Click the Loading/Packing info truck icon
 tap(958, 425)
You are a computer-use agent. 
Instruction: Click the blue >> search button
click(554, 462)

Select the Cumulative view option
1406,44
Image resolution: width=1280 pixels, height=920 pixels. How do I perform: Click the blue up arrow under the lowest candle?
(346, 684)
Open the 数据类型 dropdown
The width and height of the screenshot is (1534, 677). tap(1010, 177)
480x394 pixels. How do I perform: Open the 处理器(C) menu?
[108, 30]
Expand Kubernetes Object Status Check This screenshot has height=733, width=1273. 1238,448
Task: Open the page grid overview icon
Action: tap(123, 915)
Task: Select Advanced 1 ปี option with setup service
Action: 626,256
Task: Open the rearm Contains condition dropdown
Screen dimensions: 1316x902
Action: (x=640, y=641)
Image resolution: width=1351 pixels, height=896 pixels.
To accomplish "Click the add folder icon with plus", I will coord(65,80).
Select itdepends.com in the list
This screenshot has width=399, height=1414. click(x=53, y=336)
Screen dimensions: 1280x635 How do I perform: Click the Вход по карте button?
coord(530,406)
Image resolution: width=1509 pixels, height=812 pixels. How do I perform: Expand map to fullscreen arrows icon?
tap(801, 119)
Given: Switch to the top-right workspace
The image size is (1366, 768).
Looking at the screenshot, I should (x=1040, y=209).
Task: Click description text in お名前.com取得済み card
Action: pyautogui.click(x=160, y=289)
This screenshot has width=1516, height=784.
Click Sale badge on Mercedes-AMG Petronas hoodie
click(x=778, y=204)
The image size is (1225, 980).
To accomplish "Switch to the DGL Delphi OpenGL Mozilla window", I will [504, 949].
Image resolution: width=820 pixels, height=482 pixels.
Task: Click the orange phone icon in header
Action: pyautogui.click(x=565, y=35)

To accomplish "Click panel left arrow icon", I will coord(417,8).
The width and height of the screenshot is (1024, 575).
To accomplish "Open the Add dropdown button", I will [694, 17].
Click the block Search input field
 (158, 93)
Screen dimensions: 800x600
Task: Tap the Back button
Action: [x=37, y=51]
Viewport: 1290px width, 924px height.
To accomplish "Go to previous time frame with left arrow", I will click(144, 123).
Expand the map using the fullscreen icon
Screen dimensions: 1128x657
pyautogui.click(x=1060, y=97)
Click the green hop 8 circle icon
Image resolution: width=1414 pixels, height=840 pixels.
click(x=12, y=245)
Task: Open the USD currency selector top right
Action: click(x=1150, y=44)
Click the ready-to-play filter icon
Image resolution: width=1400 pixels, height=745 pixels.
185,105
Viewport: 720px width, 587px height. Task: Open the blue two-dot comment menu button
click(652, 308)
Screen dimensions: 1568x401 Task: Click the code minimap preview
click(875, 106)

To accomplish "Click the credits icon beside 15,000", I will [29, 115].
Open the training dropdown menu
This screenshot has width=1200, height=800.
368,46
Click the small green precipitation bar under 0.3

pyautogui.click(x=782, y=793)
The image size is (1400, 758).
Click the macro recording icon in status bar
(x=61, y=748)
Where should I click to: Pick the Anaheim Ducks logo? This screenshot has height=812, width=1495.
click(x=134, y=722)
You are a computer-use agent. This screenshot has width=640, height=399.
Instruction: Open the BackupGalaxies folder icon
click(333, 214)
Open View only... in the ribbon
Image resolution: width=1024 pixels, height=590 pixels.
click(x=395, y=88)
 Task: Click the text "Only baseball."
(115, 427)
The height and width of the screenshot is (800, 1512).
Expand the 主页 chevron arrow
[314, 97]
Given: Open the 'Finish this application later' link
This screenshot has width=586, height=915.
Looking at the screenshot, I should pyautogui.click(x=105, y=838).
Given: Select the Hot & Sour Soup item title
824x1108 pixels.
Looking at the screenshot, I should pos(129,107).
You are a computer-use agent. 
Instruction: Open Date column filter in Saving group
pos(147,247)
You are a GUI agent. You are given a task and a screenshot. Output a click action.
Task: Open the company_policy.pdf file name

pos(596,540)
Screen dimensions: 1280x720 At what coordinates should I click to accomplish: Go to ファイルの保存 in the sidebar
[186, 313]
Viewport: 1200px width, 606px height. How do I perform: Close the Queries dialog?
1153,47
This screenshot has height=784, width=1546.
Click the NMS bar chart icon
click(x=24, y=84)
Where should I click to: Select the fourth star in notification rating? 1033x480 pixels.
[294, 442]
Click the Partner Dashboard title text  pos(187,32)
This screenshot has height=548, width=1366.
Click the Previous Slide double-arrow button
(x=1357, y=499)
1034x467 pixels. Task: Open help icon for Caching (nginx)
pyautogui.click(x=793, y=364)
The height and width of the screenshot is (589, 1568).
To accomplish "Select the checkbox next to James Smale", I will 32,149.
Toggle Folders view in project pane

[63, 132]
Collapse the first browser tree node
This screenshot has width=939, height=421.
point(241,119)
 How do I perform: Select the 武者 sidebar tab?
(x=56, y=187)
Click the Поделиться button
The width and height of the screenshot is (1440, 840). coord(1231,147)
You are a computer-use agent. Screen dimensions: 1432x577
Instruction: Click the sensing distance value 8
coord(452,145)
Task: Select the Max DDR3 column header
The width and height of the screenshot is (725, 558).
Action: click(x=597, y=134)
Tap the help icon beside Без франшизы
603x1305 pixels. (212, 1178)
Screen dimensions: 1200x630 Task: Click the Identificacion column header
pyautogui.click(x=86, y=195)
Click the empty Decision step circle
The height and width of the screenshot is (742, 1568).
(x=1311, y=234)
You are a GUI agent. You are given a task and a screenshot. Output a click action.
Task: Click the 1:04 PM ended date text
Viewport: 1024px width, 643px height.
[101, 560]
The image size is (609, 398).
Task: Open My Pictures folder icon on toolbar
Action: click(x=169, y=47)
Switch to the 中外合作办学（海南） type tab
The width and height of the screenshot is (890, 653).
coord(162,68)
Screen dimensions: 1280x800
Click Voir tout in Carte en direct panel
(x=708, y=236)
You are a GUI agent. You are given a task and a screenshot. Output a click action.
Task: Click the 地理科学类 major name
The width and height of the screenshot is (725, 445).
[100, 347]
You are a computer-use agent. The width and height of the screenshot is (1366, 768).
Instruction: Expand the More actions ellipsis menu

^^^^^^^^^^^^^^^^

**DIRECTIONS**
An exact copy of the lines above, from the one containing "Click the block Search input field" down to the one containing "Viewport: 1290px width, 924px height." and including both, is the whole answer; retype it and nothing else.

**TASK RESPONSE**
Click the block Search input field
 (158, 93)
Screen dimensions: 800x600
Task: Tap the Back button
Action: [x=37, y=51]
Viewport: 1290px width, 924px height.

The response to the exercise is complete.